To identify the groups who were significant to the effects of ambient respiratory viral infections on the number of incident RA, a subgroup analysis was conducted based on age, sex, and the presence or absence of respiratory disease prior to RA development. Age groups were categorized as < 40 years, 40–59 years, and ≥ 60 years based on previously reported definitions of young-onset and elderly-onset RA.[27] The presence of respiratory diseases was defined as cases with respiratory disease codes during the 12 months prior to RA diagnosis. Respiratory disease codes were extracted from ICD-10 codes (I27.8, I27.9, J40.x-J47.x, J60.x-J67.x, J68.4, J70.1, J70.3) for Charlson comorbidity index analysis.[28]

Statistical Analysis

Because respiratory virus data are provided by the source as nationwide totals, all other data were analyzed as nationwide totals. First, generalized additive modeling (GAM) with integrated smoothness estimation was used to investigate the relationships between detection rates of eight respiratory viruses and the numbers of incident RA cases. Generalized linear modeling (GLM) was then used to estimate the effects of eight respiratory viruses on the numbers of incident RA cases after adjusting for potential confounders.

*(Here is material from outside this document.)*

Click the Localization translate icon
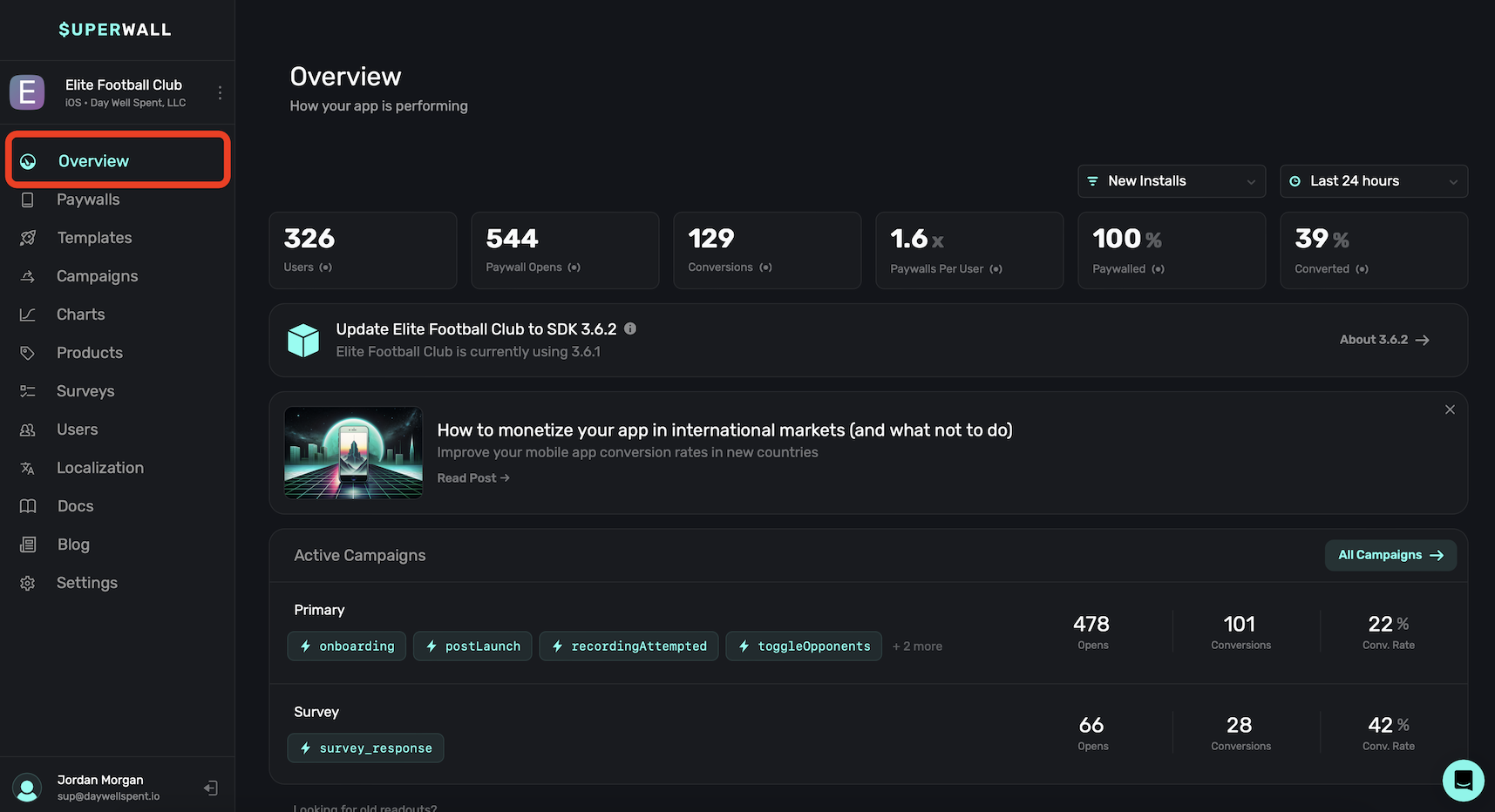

Degrees of freedom (df) for each confounding factor was determined based on the unbiased risk estimation derived from the GAM. Potential confounders used in the model were PM10 with 9 df, O3 with 9 df, mean temperature with 8 df, mean humidity with 9 df, solar radiation with 9 df, and the natural cubic splines (ns) of time trend with 4 df per year (4 df × 2 years = 8 df). To consider delayed and cumulative effects of respiratory viral infections on incident RA, we used the moving average lag up to eight lag weeks (lag1–8). For example, "lag1–8" refers to a moving average lag model for respiratory viral infections over the previous 8 weeks. Confounder lag weeks were also matched with those of each virus in GLM. To determine the greatest respiratory viral effect on incident RA, we selected the lag associated with the highest beta for each virus then analyzed the statistical significance of the effect size at the selected lag week in each virus.

SAS statistical software (version 9.4, SAS, Cary, NC, USA) was used for data collation. All statistical analyses were performed using R software (version 3.5.1, The R Project for Statistical Computing, A P value < .05 was considered statistically significant.